Background: Recombinant human growth hormone (r-hGH) is increasingly being used in children. Although growth hormone (GH) may alter the clearance of concomitantly administered medications, its effects on individual drug-metabolizing enzymes in children have not been characterized.

Objective: The goal of this study was to assess the activities of cytochrome P450 (CYP) 1A2, N-acetyltransferase 2, xanthine oxidase, and CYP2D6 in children with isolated idiopathic GH deficiency before and 3 and 6 months after initiation of r-hGH treatment.

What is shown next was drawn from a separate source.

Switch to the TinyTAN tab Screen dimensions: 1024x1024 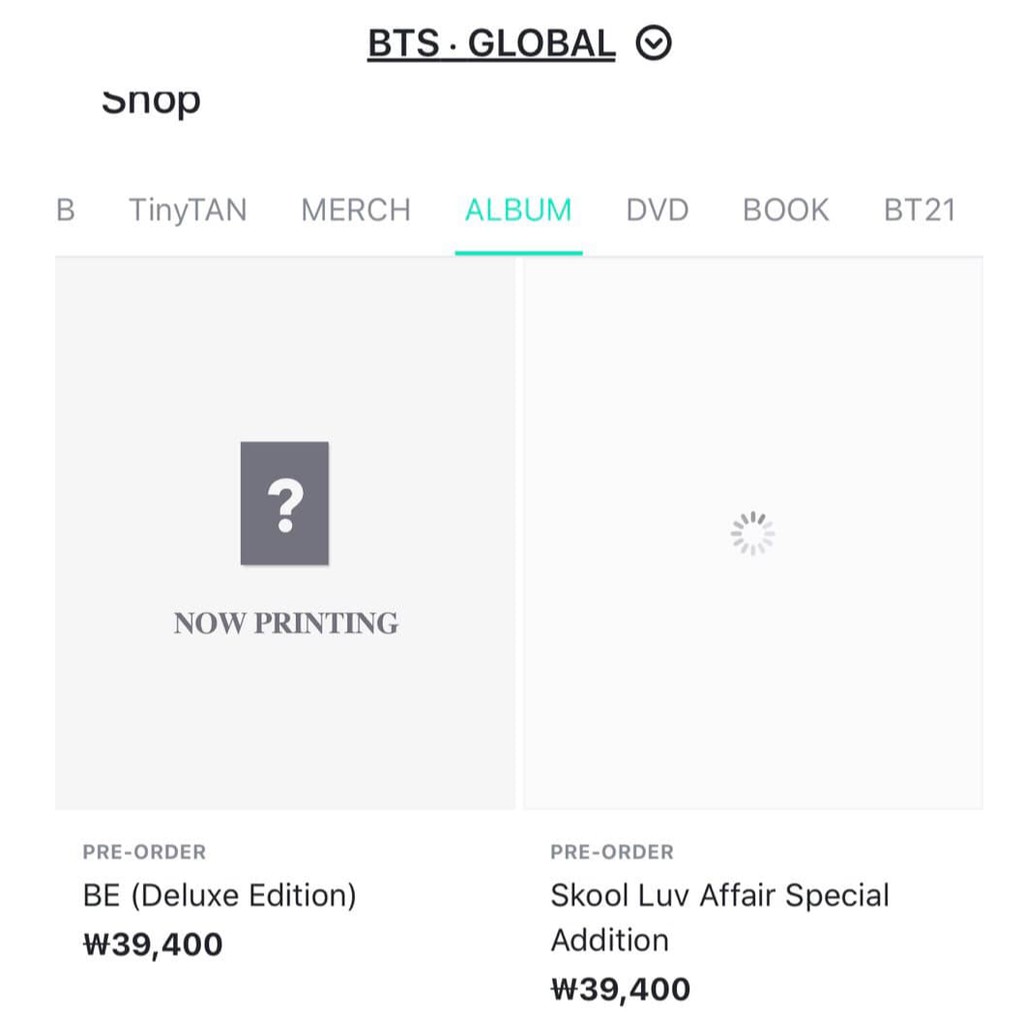(x=188, y=210)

Methods: This 6-month, prospective, longitudinal, open-label phenotyping study was conducted at 4 academic tertiary care centers within the Pediatric Pharmacology Research Unit network. Prepubertal or early pubertal children (4-14 years) with short stature and isolated idiopathic GH deficiency were enrolled. Patients were given 4 ounces of a cola beverage and 0.5 mg/kg of dextromethorphan (DM) before and 3 and 6 months after initiation of r-hGH treatment. Urine was collected for 8 hours after probe substrate administration, and enzyme activity was assessed using validatedcaffeine/metaboliteandDM/metabolitemolar ratios. Patients with a DM/dextrorphan molar ratio ≥0.3 were classified as poor metabolizers, and those with a ratio <0.3 were classified as extensive metabolizers. Anthropometric and biochemical responses were assessed at each visit. Blood was also obtained for determination of serum insulinlike growth factor-1 (IGF-1) levels and CYP2D6 genotype.

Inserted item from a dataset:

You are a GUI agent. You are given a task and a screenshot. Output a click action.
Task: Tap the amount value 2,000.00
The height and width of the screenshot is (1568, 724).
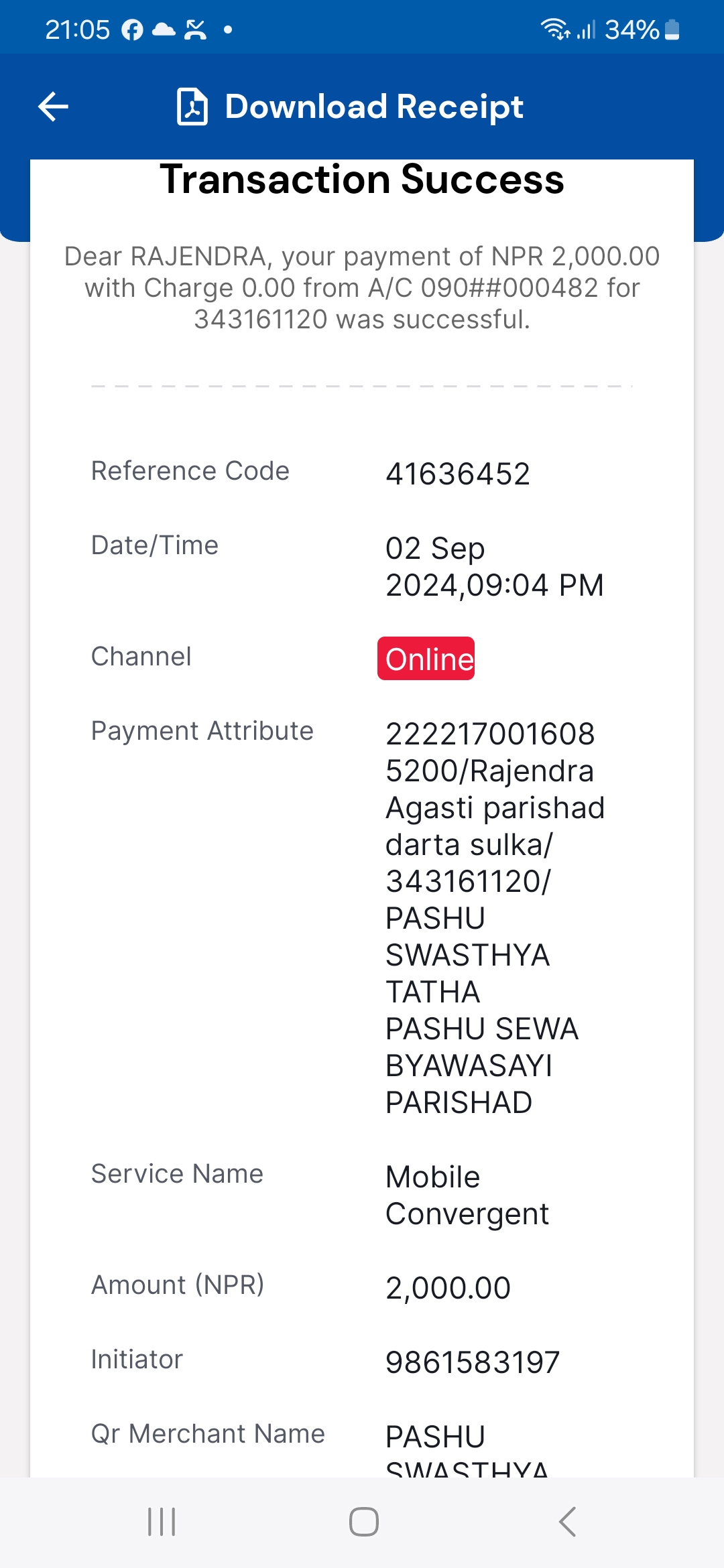[x=448, y=1288]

Results: Fourteen patients (mean [SD] age, 11.5 [2.6] years [age range, 4.5-14.6 years]; 11 males, 3 females; 100 % white; median height and weight, 131.8 cm and 29.2 kg, respectively) completed the 3 study visits. However, data from 2 patients were excluded from analysis due to procedural violations. In all patients, growth velocity and serum IGF-1 concentrations were significantly higher (P < 0.001) after r-hGH treatment (mean doses, 0.32 and 0.33 mg/kg per week at 3 and 6 months, respectively). However, molar ratio values did not significantly change after initiation of r-hGH.

Conclusions: In this study population of children with isolated idiopathic GH deficiency, no significant differences in caffeine/metabolite and DM/metabolite molar ratios were observed after initiation of r-hGH treatment.